Distributional Analysis of the Tax Cuts and Jobs Act, as Ordered Reported by the Senate Committee on Finance on November 16, 2017, Excluding the Effects of Eliminating the Individual Mandate Penalty
Report
On the basis of estimates prepared by the staff of the Joint Committee on Taxation, CBO reports a distributional analysis of the Tax Cuts and Jobs Act excluding the effects of eliminating the individual mandate penalty.
On the basis of estimates prepared by the staff of the Joint Committee on Taxation (JCT) for the analysis, CBO reports that the combined effect of the change in net federal revenues and spending would be to increase deficits allocated to all income groups of tax-filing units in 2019, 2021, 2023, and 2025 (see the enclosed table). In 2027, that combined effect would decrease deficits allocated to lower-income tax-filing units and increase deficits allocated to higher-income tax-filing units. In reporting those estimates, CBO has not attempted to estimate the value that people place on changes in revenues and spending, which may be different from the actual cost to the government.
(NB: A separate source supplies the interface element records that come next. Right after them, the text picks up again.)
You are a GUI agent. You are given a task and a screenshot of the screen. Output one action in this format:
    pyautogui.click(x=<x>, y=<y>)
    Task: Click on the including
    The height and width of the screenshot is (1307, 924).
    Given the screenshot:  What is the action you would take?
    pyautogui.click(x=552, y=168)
Compared with the analysis that CBO provided yesterday, excluding the effects of the individual mandate penalty removes from this distributional analysis the effects on revenues and outlays related to premium tax credits as well as changes in spending for Medicaid, cost-sharing reduction payments, the Basic Health Program, and Medicare.
JCT has estimated that federal budget deficits would be reduced by about $318 billion by eliminating the penalty associated with the individual mandate. Those effects would occur mainly because fewer people would be enrolled in Medicaid and nongroup health insurance: Healthier people would be less likely to obtain insurance; especially in the nongroup market, the resulting increases in premiums would cause more people to not purchase insurance. Lower enrollment would reduce federal costs for premium tax credits, Medicaid, cost-sharing reduction payments, and the Basic Health Program and would increase Medicare spending. Without the effects of the individual mandate penalty, none of those changes would occur.